Book Printing: Seeking Quality, Service, and Price

Experiencing Printer Pricing Sticker Shock

This year my client asked me to bid out the annual casebound book job to a number of book printers. She had a new boss, and she wanted to show due diligence, making a case that the book printer was still cost-effective.

Unfortunately, the printer’s prices had risen. Why? Because he had disposed of an antiquated press. Oddly enough, this short-run (1,000 copies), black-text-only, 8.5” x 10.875” book had fit exactly on this particular press, which had accommodated 64-page signatures. Printing the long casebound book in 64-page signatures rather than 32-page signatures had yielded a phenomenal price (due to the reduced number of makereadies and press runs needed to produce the project). Unfortunately, for a press run this short, it was not possible for the printer to provide the same discount on the new equipment.

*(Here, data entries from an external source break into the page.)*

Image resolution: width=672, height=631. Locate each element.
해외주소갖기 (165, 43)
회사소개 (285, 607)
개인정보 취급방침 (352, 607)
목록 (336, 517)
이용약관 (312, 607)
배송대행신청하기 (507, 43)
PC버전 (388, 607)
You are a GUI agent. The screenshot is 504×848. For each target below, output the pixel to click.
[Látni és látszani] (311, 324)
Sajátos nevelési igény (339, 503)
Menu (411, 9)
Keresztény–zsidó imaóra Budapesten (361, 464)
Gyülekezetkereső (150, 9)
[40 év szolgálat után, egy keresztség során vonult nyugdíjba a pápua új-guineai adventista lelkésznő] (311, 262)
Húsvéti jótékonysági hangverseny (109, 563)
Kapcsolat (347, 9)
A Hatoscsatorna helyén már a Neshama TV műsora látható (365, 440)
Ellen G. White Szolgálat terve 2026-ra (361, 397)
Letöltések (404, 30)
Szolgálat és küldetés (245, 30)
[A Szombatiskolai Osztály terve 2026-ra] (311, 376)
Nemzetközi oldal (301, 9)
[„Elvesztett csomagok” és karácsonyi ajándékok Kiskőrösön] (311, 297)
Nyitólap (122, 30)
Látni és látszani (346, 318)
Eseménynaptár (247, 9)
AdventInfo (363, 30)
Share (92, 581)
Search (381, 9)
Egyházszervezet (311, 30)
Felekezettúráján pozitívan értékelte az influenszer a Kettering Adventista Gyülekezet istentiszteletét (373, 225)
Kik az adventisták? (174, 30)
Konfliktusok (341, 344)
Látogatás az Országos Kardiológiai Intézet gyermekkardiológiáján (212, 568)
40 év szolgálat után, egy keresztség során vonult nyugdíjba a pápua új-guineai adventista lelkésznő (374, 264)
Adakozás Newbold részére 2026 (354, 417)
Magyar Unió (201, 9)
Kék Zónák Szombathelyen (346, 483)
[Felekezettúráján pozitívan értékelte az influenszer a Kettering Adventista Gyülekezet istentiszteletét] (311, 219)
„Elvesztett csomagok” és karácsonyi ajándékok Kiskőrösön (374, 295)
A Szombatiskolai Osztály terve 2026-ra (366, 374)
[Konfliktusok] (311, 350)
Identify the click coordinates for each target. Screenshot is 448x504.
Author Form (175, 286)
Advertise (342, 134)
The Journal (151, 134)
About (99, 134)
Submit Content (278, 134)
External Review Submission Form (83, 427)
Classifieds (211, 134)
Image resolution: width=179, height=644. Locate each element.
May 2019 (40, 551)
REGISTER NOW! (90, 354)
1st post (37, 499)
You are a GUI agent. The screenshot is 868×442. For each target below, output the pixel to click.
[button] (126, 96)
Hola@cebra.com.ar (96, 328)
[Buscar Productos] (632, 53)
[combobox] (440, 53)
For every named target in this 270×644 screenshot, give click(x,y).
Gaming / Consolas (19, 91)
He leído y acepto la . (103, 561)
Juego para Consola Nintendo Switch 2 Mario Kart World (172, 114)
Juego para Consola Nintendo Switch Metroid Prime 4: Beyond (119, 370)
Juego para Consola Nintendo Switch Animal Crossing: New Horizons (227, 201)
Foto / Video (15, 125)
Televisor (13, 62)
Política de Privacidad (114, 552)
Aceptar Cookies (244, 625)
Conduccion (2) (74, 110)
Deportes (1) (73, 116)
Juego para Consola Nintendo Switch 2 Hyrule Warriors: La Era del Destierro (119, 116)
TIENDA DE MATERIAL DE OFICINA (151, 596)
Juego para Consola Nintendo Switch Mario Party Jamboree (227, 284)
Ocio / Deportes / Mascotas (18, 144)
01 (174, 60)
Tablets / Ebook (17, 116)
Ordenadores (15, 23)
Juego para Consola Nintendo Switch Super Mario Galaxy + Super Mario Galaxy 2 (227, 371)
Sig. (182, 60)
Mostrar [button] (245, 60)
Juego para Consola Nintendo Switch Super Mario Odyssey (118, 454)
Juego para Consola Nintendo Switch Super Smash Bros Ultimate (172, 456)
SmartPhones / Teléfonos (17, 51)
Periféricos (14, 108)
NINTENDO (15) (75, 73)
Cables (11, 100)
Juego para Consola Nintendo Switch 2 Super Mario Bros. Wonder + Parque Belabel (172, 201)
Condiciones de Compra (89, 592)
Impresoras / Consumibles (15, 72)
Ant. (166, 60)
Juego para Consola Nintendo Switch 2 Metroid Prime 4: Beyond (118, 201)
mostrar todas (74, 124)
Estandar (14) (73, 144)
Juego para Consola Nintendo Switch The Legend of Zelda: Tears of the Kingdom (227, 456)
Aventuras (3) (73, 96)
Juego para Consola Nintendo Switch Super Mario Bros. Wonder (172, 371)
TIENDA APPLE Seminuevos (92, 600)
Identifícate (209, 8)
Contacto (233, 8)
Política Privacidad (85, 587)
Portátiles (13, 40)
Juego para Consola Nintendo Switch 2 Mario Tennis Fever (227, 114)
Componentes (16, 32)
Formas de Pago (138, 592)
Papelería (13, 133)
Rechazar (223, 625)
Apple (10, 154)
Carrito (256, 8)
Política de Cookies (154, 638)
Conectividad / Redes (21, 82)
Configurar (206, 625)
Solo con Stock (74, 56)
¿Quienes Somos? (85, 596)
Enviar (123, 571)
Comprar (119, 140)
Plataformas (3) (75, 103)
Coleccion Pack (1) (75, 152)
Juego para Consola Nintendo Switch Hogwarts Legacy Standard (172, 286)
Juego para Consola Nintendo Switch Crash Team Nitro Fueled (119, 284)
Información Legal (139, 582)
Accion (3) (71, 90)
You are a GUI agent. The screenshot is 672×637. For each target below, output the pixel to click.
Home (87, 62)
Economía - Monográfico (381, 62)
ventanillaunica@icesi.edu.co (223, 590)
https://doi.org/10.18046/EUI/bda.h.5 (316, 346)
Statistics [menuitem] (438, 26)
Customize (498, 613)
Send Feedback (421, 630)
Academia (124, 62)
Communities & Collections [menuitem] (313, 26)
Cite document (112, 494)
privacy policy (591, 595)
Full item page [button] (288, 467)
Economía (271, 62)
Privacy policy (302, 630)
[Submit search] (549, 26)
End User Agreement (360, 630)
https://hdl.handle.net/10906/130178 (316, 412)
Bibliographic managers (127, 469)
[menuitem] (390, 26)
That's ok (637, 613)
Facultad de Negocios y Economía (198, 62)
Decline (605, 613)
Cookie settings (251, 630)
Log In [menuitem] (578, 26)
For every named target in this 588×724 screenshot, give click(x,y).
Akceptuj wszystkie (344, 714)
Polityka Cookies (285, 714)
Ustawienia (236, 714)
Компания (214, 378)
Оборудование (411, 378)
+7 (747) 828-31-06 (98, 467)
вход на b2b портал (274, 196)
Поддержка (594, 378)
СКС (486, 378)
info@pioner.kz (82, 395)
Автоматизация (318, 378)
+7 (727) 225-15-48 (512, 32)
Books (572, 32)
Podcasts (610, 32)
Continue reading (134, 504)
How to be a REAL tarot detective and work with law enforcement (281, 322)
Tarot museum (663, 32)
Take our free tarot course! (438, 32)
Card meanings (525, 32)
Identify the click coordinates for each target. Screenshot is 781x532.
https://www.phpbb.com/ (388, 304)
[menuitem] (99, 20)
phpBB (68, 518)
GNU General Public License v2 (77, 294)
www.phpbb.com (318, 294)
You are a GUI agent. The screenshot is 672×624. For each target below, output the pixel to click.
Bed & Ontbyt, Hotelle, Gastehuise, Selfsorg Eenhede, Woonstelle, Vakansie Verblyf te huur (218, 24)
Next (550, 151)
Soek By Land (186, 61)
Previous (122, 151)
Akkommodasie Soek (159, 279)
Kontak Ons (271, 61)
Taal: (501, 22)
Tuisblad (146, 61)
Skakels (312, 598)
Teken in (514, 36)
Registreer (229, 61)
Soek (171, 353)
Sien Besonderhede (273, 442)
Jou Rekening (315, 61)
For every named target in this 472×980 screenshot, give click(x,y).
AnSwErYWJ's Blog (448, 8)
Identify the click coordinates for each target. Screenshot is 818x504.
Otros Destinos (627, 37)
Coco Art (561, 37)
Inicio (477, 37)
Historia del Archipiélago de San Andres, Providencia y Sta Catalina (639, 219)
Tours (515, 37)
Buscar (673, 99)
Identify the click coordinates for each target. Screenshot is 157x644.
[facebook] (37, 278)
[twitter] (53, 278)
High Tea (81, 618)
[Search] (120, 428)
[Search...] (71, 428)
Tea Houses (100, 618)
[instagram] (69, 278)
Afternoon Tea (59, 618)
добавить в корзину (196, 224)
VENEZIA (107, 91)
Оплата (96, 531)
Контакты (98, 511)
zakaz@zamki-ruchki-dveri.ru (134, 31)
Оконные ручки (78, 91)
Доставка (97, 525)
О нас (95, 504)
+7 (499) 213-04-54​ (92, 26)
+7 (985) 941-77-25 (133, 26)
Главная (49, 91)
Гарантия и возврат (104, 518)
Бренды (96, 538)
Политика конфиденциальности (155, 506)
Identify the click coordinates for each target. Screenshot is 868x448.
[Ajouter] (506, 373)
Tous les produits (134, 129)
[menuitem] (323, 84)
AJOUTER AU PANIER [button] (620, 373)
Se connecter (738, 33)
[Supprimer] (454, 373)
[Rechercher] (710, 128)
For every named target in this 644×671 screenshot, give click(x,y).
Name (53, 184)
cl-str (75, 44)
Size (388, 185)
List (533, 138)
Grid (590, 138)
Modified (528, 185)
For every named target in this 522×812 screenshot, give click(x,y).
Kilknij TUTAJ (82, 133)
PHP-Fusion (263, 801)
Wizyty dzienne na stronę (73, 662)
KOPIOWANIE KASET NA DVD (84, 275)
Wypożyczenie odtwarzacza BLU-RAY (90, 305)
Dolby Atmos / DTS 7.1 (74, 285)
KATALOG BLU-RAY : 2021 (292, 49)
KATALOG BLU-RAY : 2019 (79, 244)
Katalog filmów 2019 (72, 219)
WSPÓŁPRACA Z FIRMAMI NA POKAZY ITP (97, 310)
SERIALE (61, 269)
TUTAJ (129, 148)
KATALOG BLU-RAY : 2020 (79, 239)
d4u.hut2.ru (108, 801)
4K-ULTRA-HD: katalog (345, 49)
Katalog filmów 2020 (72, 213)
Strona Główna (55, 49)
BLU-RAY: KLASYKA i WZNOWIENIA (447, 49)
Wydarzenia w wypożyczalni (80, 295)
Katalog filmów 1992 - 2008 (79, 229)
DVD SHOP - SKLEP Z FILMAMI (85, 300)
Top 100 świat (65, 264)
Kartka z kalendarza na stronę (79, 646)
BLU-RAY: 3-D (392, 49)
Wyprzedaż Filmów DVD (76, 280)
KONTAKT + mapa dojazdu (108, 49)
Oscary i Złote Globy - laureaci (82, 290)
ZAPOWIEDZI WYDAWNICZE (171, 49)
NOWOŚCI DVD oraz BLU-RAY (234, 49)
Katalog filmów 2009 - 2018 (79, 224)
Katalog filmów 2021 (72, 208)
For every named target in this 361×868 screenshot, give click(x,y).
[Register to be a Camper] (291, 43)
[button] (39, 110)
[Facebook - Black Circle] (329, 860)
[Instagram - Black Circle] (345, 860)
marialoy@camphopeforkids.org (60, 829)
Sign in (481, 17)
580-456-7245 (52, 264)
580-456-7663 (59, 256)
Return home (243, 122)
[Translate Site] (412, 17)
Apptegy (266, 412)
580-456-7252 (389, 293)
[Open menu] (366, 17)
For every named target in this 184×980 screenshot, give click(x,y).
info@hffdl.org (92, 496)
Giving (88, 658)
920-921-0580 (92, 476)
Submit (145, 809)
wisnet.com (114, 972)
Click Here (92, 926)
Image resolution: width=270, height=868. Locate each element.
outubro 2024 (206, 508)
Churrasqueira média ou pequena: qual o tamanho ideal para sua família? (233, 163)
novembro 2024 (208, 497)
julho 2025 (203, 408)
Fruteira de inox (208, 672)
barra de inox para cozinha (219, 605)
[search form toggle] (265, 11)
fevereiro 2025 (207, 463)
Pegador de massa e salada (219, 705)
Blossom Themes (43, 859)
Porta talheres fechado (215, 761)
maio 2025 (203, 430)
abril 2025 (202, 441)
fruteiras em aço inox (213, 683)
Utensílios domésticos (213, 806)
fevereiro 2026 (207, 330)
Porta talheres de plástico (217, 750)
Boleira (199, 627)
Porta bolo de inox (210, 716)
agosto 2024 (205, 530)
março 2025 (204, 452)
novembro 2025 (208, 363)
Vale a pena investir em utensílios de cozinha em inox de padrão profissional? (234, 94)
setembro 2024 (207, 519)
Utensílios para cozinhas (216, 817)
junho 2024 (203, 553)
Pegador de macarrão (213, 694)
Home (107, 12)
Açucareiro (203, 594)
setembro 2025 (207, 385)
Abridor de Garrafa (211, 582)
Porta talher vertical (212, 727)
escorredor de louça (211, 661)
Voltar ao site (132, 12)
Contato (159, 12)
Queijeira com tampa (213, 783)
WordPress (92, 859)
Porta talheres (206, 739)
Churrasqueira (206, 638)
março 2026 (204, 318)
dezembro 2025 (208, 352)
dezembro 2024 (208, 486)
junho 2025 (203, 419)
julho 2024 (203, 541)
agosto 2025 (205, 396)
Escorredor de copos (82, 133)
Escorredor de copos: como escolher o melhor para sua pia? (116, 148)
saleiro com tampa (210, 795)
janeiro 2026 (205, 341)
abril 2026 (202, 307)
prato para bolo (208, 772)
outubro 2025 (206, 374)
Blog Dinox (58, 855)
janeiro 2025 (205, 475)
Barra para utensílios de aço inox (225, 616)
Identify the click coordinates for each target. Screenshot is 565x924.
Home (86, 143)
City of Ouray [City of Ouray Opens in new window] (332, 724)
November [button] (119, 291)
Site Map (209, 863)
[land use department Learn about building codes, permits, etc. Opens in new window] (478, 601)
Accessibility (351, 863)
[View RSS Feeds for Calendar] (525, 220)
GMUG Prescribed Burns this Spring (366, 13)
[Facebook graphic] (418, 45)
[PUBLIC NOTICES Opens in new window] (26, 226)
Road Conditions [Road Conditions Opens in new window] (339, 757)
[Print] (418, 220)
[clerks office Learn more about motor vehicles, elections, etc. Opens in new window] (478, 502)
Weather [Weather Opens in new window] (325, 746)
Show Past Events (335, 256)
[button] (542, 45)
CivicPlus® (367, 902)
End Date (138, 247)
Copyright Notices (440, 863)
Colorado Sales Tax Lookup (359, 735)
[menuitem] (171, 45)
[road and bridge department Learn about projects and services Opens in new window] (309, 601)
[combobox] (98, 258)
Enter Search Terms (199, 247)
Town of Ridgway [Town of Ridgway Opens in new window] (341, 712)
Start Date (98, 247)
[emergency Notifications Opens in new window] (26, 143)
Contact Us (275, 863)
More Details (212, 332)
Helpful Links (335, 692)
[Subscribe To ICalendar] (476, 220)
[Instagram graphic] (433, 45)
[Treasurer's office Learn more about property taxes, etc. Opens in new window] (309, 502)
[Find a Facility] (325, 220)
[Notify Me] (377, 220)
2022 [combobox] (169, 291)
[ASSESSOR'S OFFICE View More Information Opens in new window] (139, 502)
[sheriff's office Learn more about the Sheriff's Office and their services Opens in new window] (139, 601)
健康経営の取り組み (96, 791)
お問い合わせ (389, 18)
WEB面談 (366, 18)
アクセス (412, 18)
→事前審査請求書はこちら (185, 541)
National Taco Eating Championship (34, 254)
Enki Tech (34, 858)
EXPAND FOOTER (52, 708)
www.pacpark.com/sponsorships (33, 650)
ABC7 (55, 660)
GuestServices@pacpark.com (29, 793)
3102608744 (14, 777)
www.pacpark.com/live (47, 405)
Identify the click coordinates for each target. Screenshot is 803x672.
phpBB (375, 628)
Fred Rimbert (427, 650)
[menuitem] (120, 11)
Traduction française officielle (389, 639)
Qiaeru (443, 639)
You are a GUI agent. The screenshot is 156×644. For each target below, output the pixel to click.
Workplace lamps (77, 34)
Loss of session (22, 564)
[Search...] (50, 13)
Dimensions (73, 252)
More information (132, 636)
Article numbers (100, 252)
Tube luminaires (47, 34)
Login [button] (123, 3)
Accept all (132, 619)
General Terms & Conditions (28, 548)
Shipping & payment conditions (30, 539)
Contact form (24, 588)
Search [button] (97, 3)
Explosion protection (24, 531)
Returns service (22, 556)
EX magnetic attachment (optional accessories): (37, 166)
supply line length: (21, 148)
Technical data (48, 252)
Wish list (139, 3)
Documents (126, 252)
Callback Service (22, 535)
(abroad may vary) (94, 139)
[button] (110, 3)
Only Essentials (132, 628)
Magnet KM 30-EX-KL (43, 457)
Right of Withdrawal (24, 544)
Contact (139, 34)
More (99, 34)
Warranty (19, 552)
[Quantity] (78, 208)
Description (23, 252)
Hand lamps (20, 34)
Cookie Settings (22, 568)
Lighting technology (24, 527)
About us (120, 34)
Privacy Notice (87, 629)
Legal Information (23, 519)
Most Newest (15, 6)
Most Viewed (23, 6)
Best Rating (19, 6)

Switching Paper Is an Option

Since some of the print suppliers had ready access to the printing paper I had specified, and some did not (i.e., it was a house stock for only some of the printers, so they could buy it in bulk at a discount), I opened my mind to alternative stocks. Many of the printers’ estimates had noted the specific press sheet they had chosen as an alternative stock. Some had not, only noting the weight and caliper of the paper. So I asked for clarification.

To avoid show-through from one side of a page to the other, I had specified a 60# opaque sheet. I did some research online to make sure that the opacity, caliper, smoothness, and brightness of any paper that any of the printers had substituted would be adequate for my client’s book. Since it is an annual publication, I wanted to avoid any sense of lowered quality on any of these specs.